今年度、感染症の拡大は一応の落ち着きを見せたということなのであろうか、わたしの勤務校でも、4月からの授業は一部の例外を除きすべて対面で行われることが決まった。オンライン授業などという非原則的なものを捨て去り、授業の形態を元に戻すだけなのだから造作もない話である。普通はそう思う。誰でもそう思う。わたし自身もそう思った。しかし、実際には、これがなかなかうまくいくものではなかったのである。

そもそも、2年間にわたり人の前に立つことなく過ごしてきたわたしにとっては、30名もの学生が待つ教室に出向くということ自体が最初の大きな試練なのであった。おまけに、対面授業は実施しても密な状態はつくらないようになどといった無理な注文までつけられていたものだから、授業の定番となっているグループワークも当初は諦めざるを得なかった。

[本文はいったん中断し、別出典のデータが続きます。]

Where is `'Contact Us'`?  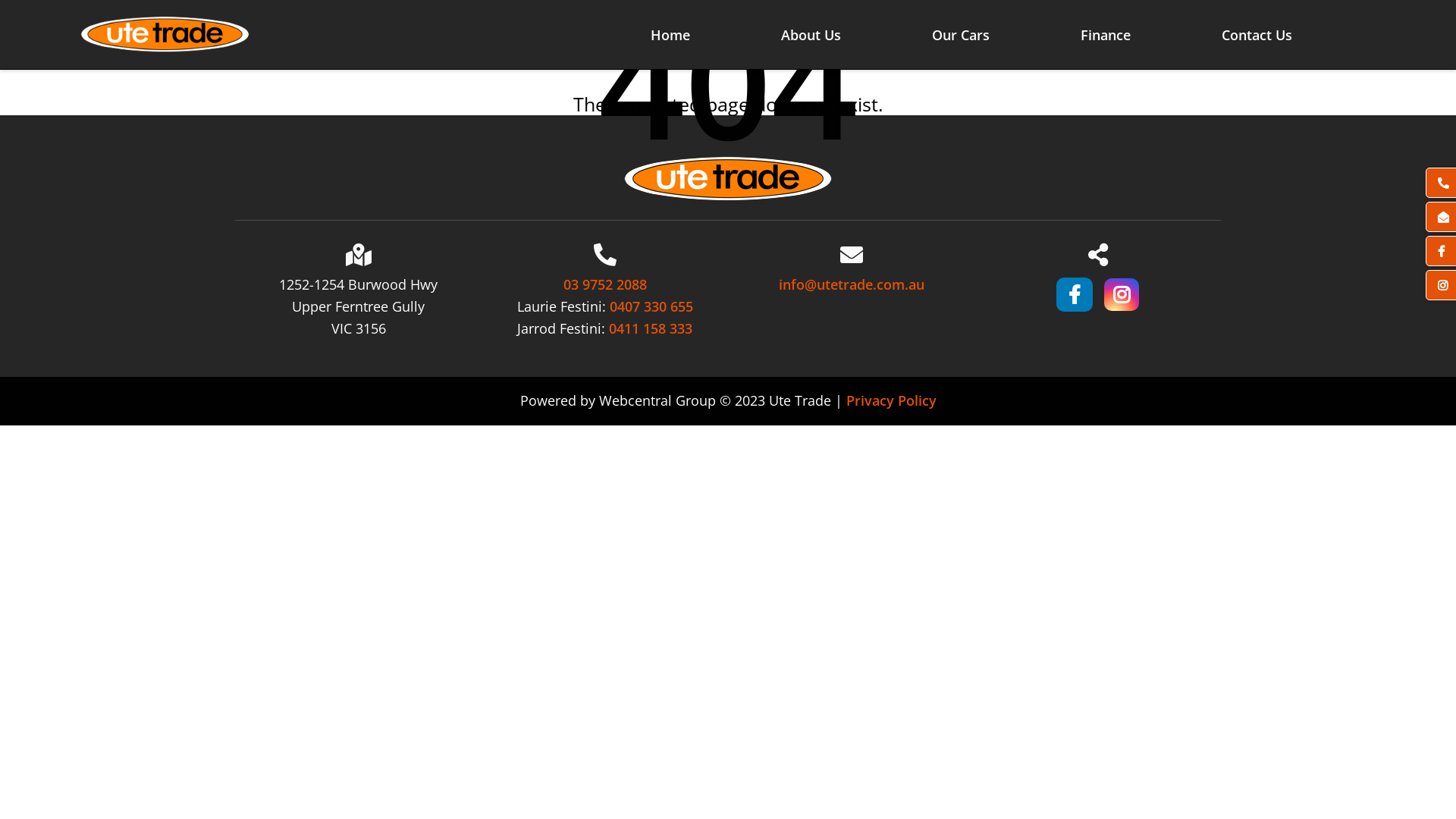
'Contact Us' is located at coordinates (1257, 34).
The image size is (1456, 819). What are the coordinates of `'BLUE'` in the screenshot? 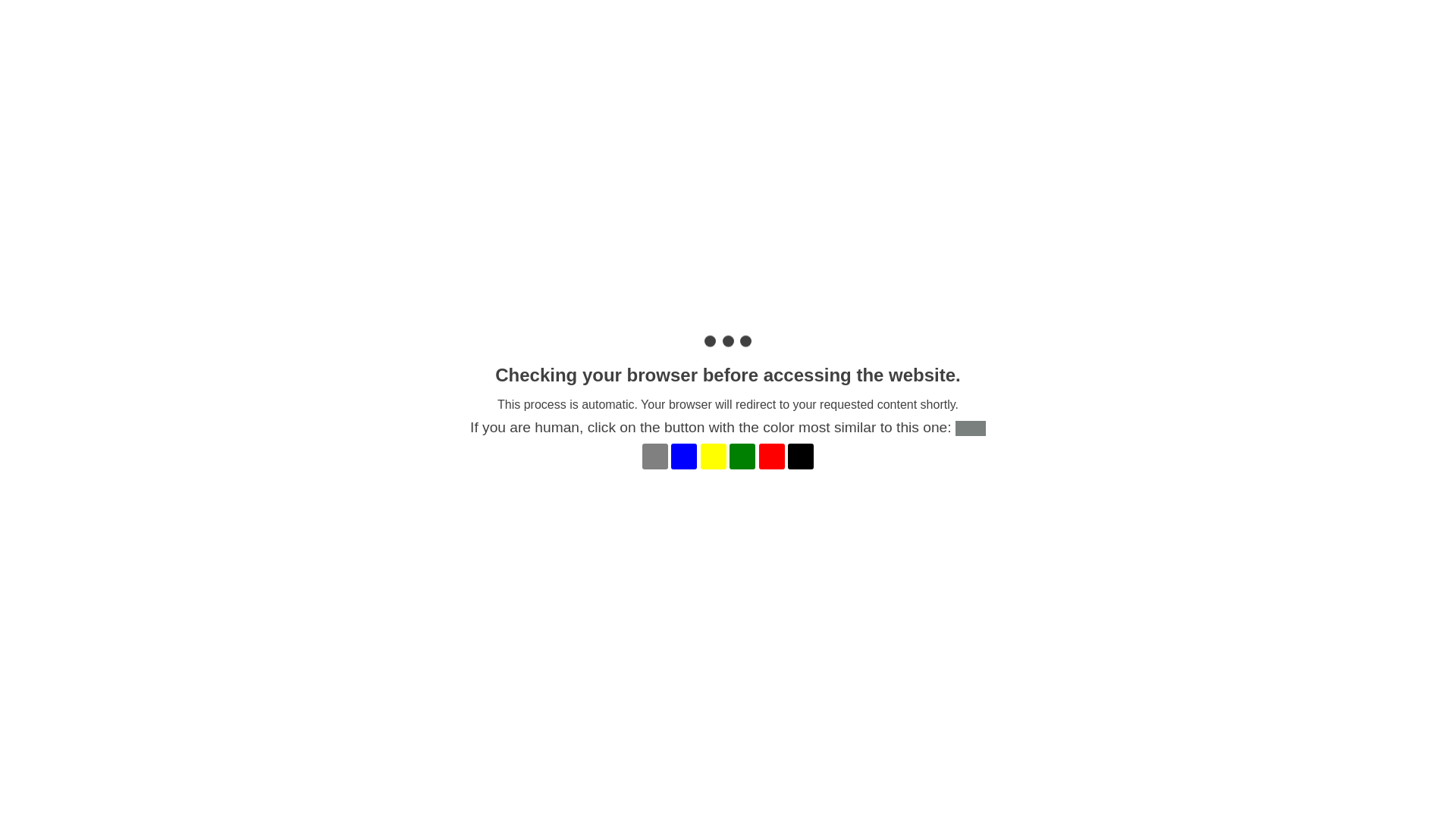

オンライン授業であればマスクをせずに話ができるし、グループワークだってスムーズに実現できた。教材を印刷しなくても済むし、プリントを配る前に手を消毒する必要もない。ああ、あの頃に戻りたい。あれだけ嫌がっていたオンライン授業を懐かしくすら思ってしまうのだから、まことに厄介なものだ。思えば、幼い頃のわたしはアナウンサーに憧れていた。もともとはしかたなく始めたオンライン授業ではあったが、続けていくうちに、研究室のパソコンに向かって話す自分を、スタジオでマイクに向かって話すアナウンサーの姿にでも重ねてしまっていたのだろうか。

蓮如上人は、御文の中で「いたずらにあかし」ということばを5回、「いたずらにくらし」ということばを3回用いていらっしゃる。好んでみたり嫌ってみたり、慣れてみたり忘れてみたり、思い出してみたりやり過ごしてみたり。そんなことを繰り返しながらおろおろと日々を暮らすわたしを、上人のことばは言い当てているようだ。